- _YOUR INSTRUCTIONS_: The task for the listing below is to write out exactly the lines starting at the one containing "Click Biopharmaceutical &" and ending at the one containing "Open Task View from the taskbar", both included. Pictures are to be omitted.

- _DATASET RECORDS_:

--- --- ---

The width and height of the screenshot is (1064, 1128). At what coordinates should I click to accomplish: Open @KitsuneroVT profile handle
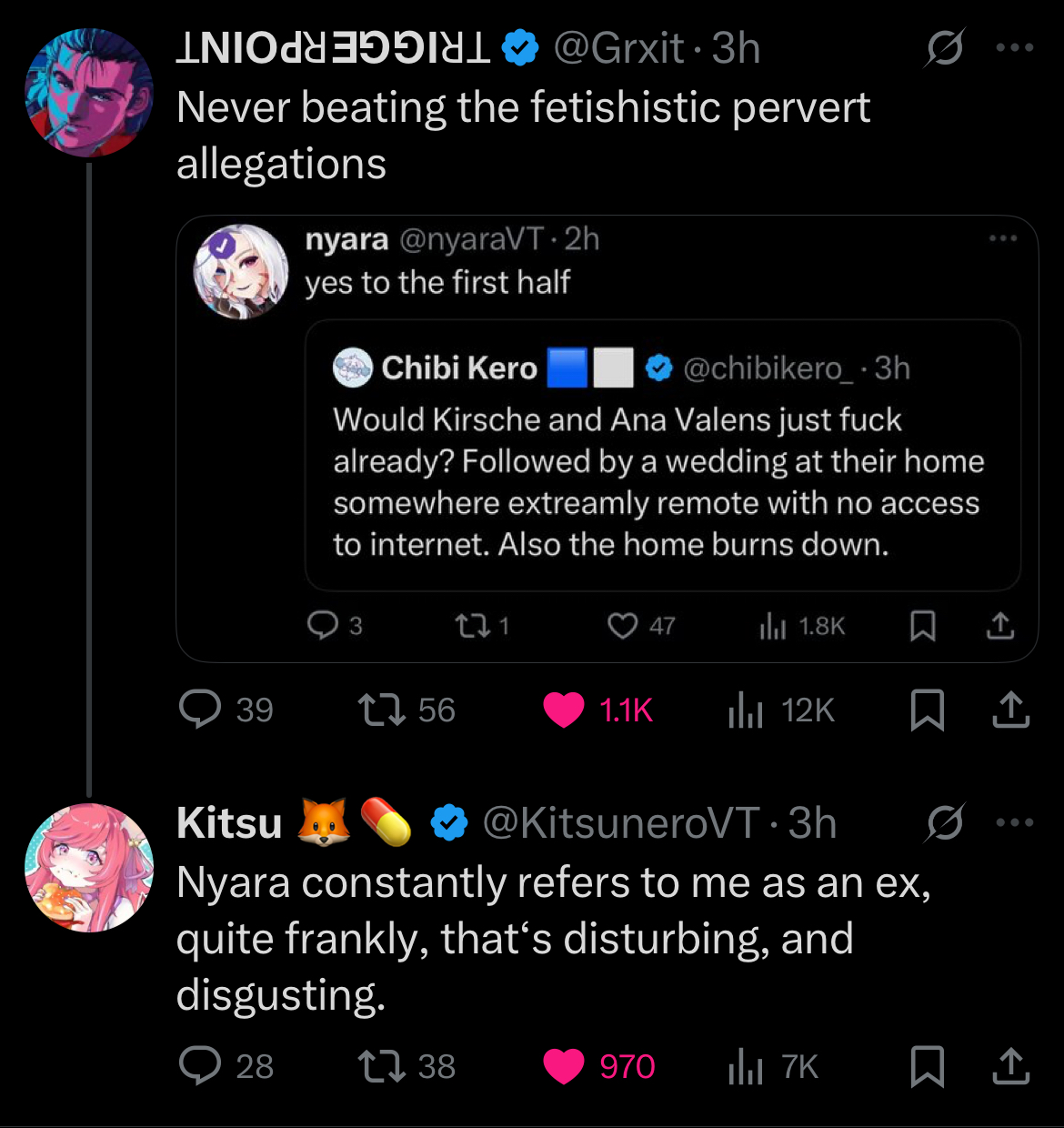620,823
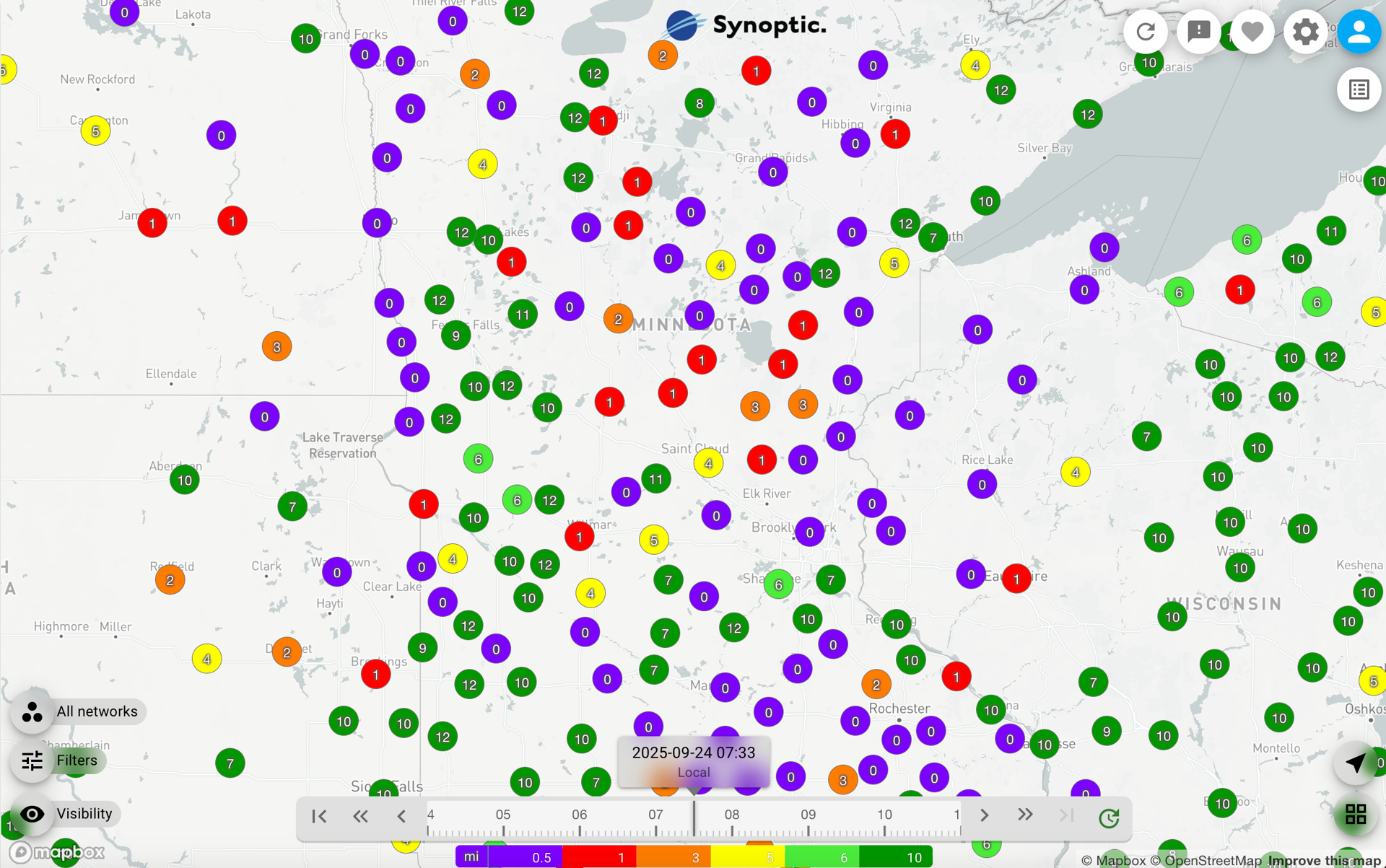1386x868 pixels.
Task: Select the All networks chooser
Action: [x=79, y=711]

--- --- ---

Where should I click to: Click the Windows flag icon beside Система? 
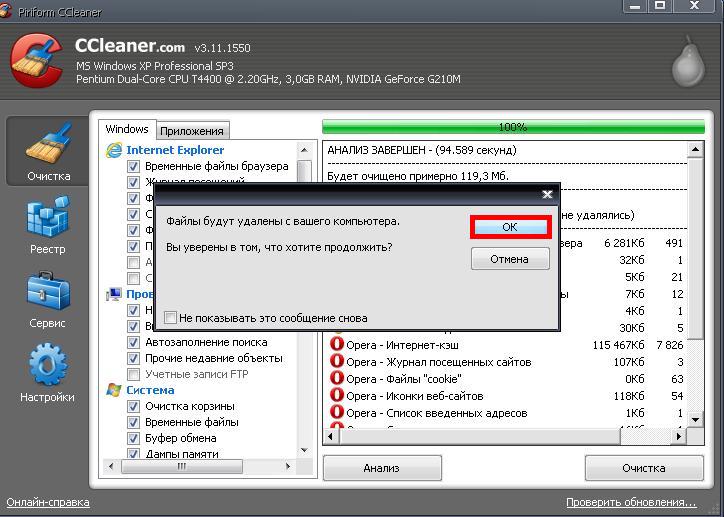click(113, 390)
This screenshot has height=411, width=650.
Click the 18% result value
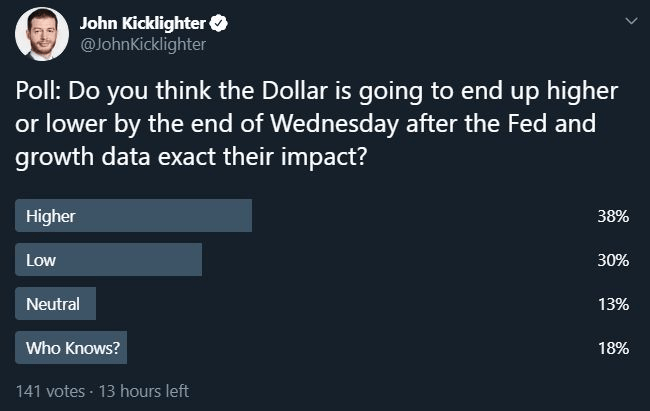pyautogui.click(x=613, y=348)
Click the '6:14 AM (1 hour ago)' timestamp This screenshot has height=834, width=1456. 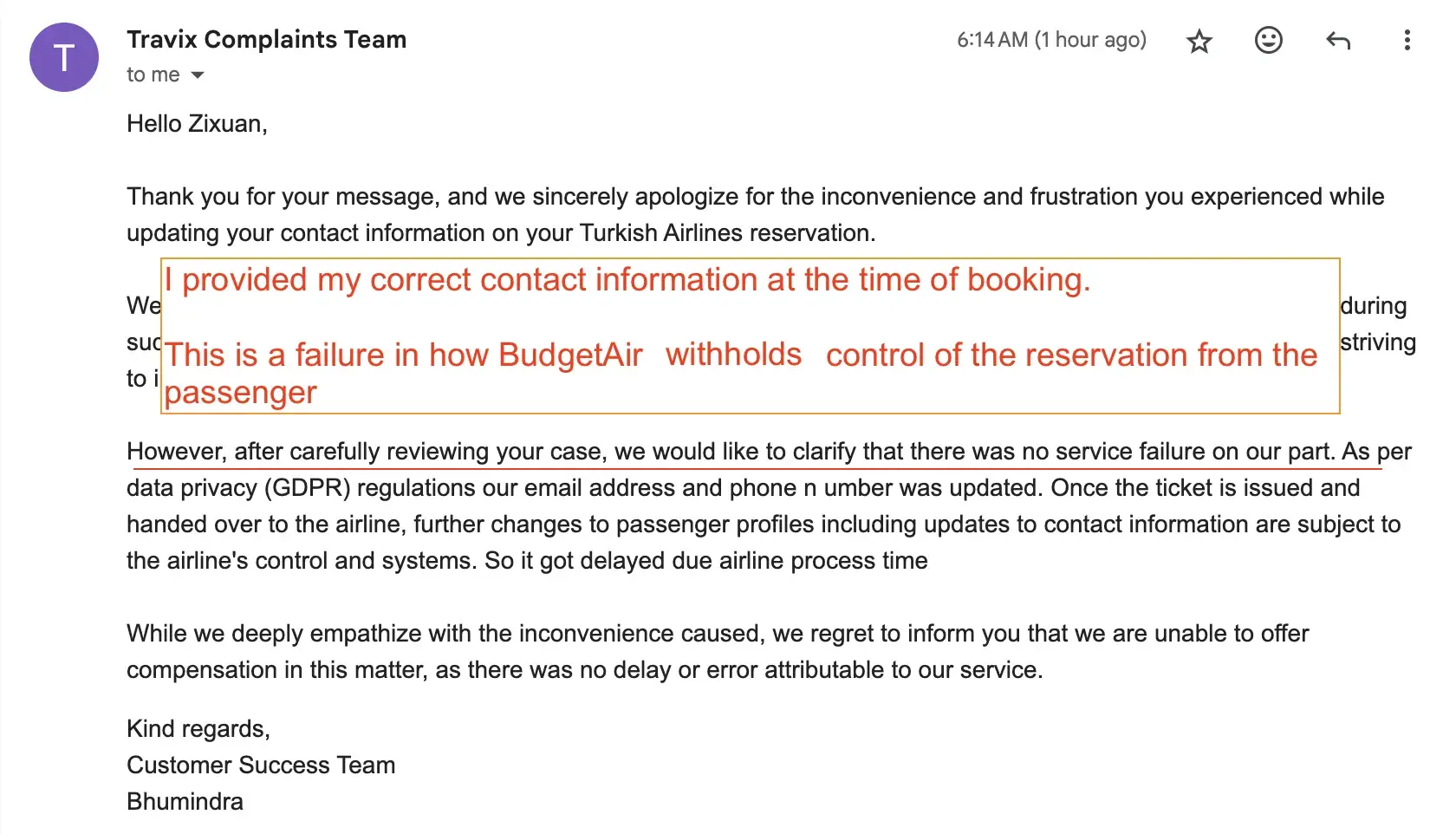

--- --- ---

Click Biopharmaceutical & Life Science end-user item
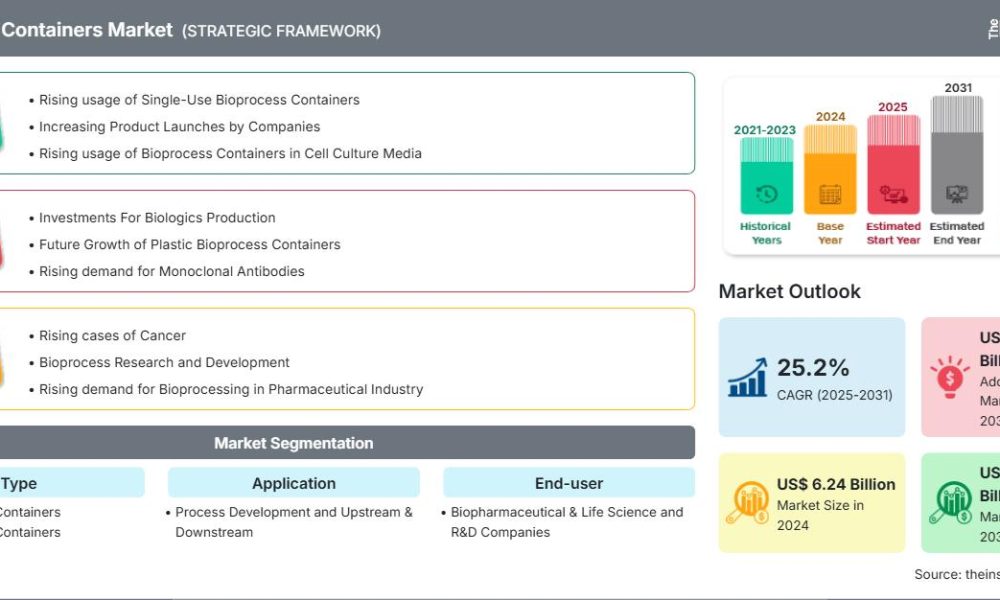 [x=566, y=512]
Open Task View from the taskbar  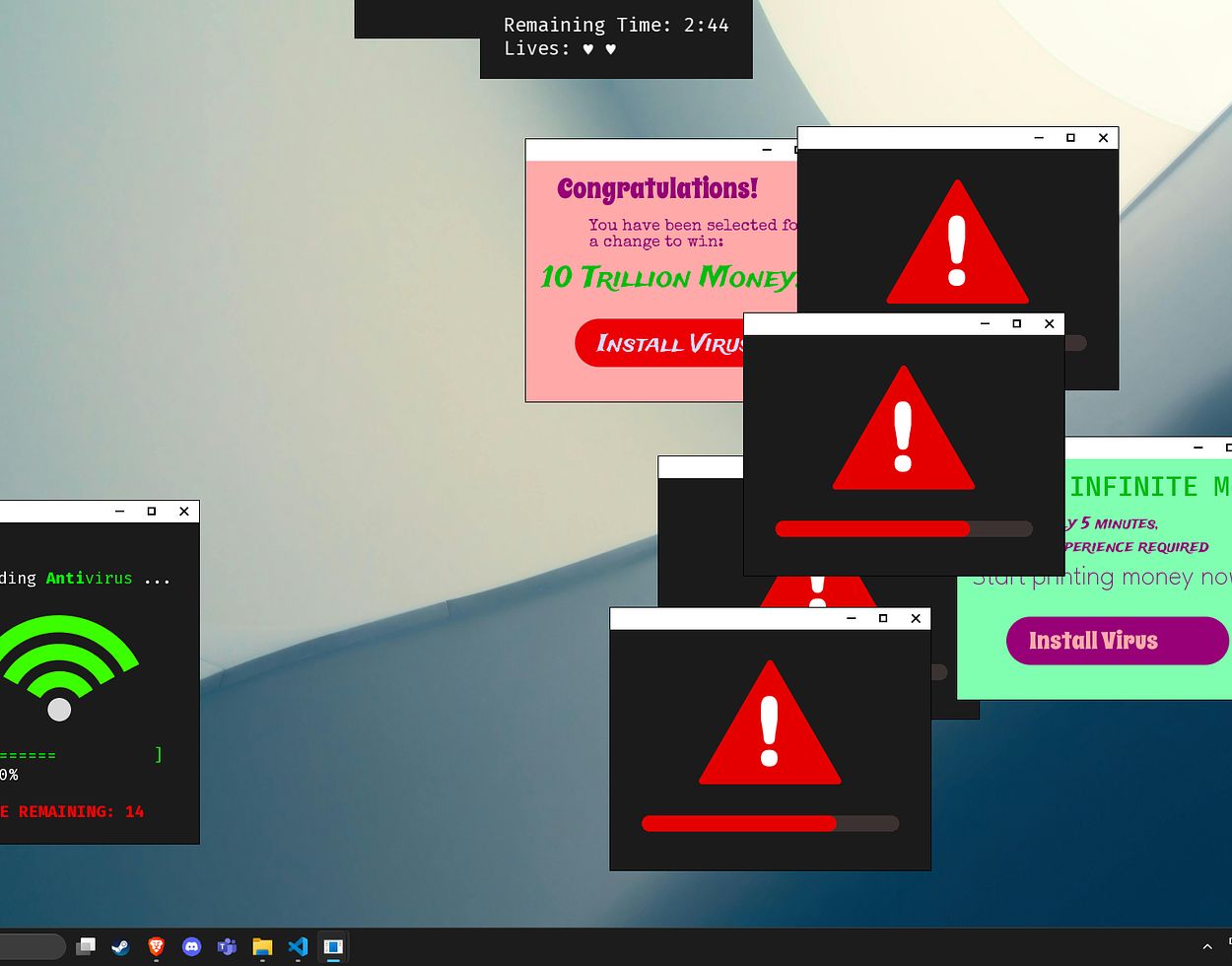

--- --- ---

- _SOLUTION TO THE PROBLEM_:
Click Biopharmaceutical & Life Science end-user item
 [x=566, y=512]
Open Task View from the taskbar  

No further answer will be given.